Your assignment: For this exercise, the lines from the one with "This screenshot has" through the final line of the data below are to be transcribed exactly, and pictures are to be skipped.

Record set:

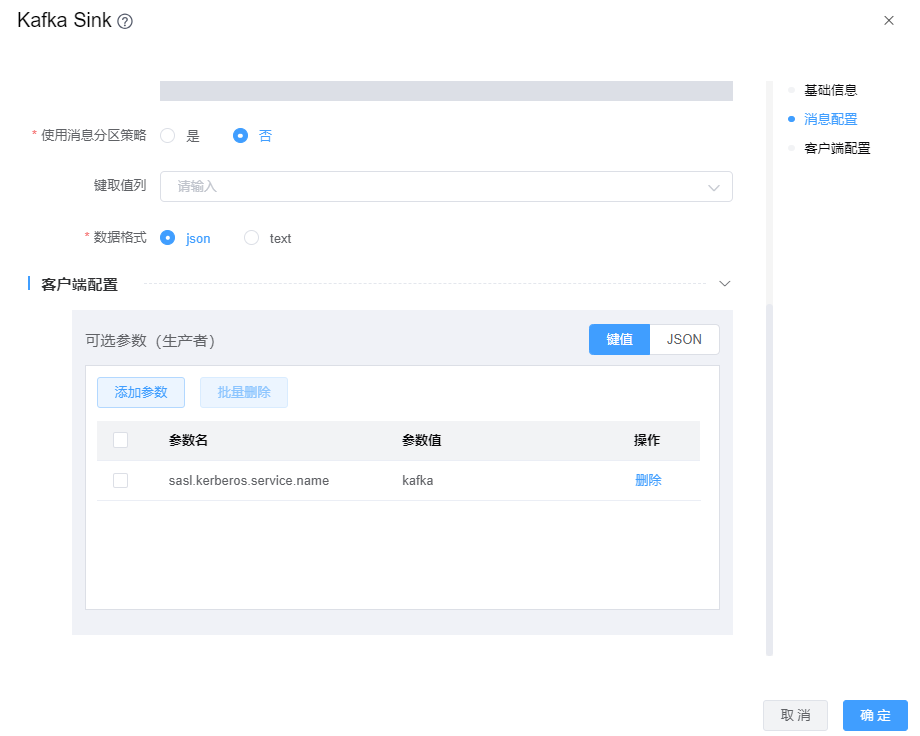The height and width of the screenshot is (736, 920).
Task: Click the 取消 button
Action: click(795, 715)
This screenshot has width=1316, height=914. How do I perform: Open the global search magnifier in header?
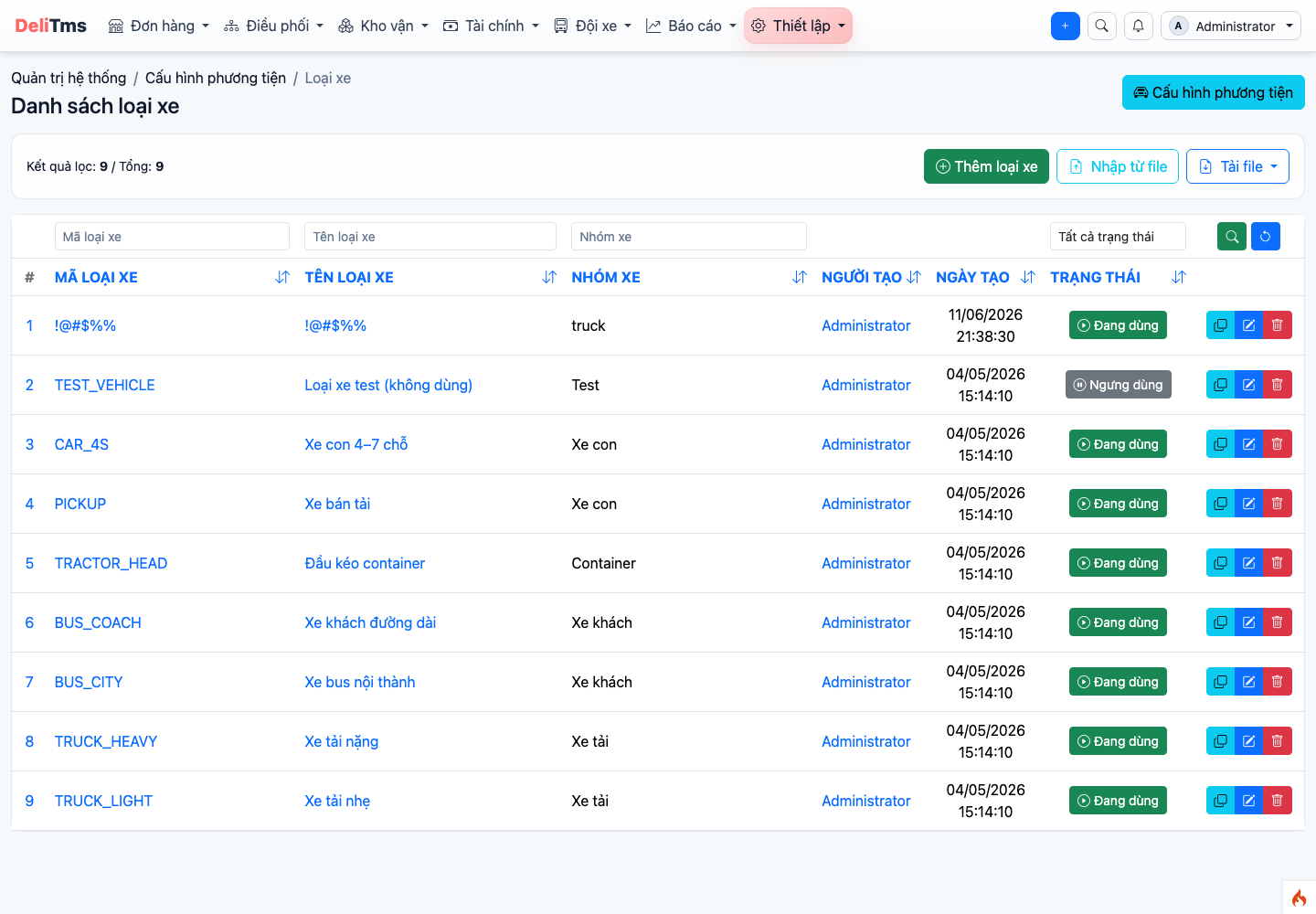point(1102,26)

Response area:
This screenshot has width=1316, height=914. How do I perform: Open the global search magnifier in header?
point(1102,26)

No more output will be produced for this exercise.